Então, ele entrou na livraria e deu de cara com seu autor preferido. O homem, alto e tímido, tentava se esconder da fama entre os livros, quando quase foi abraçado pelo leitor.
– Desculpe, mas admiro demais o senhor! Pode me dar um autógrafo?
O escritor tira uma caneta do bolso.
– Claro... você tem papel?
– Tenho algo melhor! Trago sempre comigo seu primeiro livro, publicado há mais de 20 anos... está meio castigado, mas definitivamente é um dos meus prediletos!
– Nossa! Fico lisonjeado...
– Lisonjeado! É demais... por isso, sou seu fã incondicional! Você é extraordinário!
– Não exagere... existem muitos escritores melhores do que eu.
– Eu não acho! Pra mim, tu és o melhor!
Constrangido, o escritor pega o livro para fazer a dedicatória, enquanto o leitor observa encantado.
– Pronto! Espero que goste.
O leitor pega o livro com as mãos trêmulas e quando lê fica tão emocionado que não segura as lágrimas. O escritor fica sem ação.
– Posso tirar uma foto com você e meu exemplar histórico, agora autografado?
Tentando disfarçar a falta de vontade, o escritor responde que sim. Depois de tirar uma selfie desajeitada e rindo quase que descontroladamente, o leitor olha ao redor e vê um homem, no mínimo suspeito, na porta da livraria. Quando pede ao tal sujeito que tire uma foto dos dois, está tão animado que nem percebe que o escritor tenta impedi-lo.
O homem se aproxima calmamente. Com um sorriso enigmático, pega o celular e quando autor e fã fazem a posa mais tensa que já se viu, pelo menos por parte do escritor, o homem vira rapidamente e começa a correr. Mas antes que consiga chegar à porta, o leitor ensandecido olha para uma pilha de livros ao lado e, sem pensar, joga uma edição luxuosa de Os Lusíadas e acerta em cheio a cabeça do homem, que cai desacordado.
O dono da livraria grita horrorizado.
– O que você fez, seu aloprado?
– Ele ia roubar meu celular e, pior que tudo, a foto que acabei de tirar com meu escritor preferido! Eu sei que estava meio tremida, mas é o primeiro registro que consegui em anos de tentativa.
– E precisava ter jogado essa edição dos Lusíadas? É o xodó da loja... chegou há pouco.
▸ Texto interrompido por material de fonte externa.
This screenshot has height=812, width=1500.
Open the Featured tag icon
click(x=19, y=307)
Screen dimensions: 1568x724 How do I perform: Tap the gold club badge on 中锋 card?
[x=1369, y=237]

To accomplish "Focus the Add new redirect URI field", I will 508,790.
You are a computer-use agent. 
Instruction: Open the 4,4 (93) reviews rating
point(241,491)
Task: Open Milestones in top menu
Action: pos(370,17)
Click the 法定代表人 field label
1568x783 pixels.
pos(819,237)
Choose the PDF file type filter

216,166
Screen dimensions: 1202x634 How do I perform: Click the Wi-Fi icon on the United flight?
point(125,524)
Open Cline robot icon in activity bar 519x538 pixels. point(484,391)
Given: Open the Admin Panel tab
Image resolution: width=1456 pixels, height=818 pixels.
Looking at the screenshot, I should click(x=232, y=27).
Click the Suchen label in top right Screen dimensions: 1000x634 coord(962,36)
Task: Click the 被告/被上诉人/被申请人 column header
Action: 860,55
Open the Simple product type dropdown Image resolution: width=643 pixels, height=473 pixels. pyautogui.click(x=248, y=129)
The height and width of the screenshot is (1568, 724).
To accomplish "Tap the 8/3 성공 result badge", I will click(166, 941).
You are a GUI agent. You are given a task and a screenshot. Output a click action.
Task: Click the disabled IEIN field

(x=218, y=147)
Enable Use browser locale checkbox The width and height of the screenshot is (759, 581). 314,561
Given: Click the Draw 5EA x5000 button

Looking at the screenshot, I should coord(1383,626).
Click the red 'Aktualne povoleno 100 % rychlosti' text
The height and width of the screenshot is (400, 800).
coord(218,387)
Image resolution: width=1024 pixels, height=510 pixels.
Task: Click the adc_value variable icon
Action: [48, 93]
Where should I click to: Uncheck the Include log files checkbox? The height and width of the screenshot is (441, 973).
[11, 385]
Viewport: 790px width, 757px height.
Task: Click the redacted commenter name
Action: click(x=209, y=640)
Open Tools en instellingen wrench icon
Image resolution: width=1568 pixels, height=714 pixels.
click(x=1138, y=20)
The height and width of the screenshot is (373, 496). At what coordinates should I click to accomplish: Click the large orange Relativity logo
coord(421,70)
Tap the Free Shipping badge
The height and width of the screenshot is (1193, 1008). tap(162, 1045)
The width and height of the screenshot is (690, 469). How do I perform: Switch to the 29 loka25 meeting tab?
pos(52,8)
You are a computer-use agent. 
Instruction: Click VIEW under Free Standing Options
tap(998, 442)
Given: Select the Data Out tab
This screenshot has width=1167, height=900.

– Não se preocupe, eu pago o prejuízo...
Enquanto leitor e livreiro discutem os termos para o pagamento do prejuízo material. Abalado, o escritor continua parado, indignado com a cena. O homem que tentou roubar o celular continua desacordado, caído do lado de dentro da loja.
– Parem de discutir! Tem coisa mais importante com que nos preocupar! Você feriu esse homem. Chamem uma ambulância!
Os dois param de falar e olham incomodados para o escritor, quase em pânico.
– Nada é mais importante que minha edição de luxo de Os Lusíadas!
– Nada é mais importante que meu escritor preferido e suas obras fantásticas! E, mais do que isso, faço tudo para proteger a foto que tirei com o autor de obras fantásticas!
Desorientado, o escritor sai da livraria no momento em que chega a ambulância. A calçada, sempre pacata, está tomada de curiosos que se aglomeram para saber o que aconteceu.
– Esse mundo está um perigo, não se pode nem ir a uma livraria!
– Eu ouvi que o cara ia roubar um exemplar dos Lusíadas!
– Não, Os Lusíadas foi a arma utilizada para acertar o canalha!
Neste instante, um mendigo se aproxima do tumulto, com dois livros embaixo do braço. Ele olha para o homem caído na entrada da livraria e o reconhece, vira para as pessoas e diz solenemente.
– Eu disse tantas vezes que a falta de leitura ainda ia matá-lo... ah, mas pelo menos, foi com um clássico!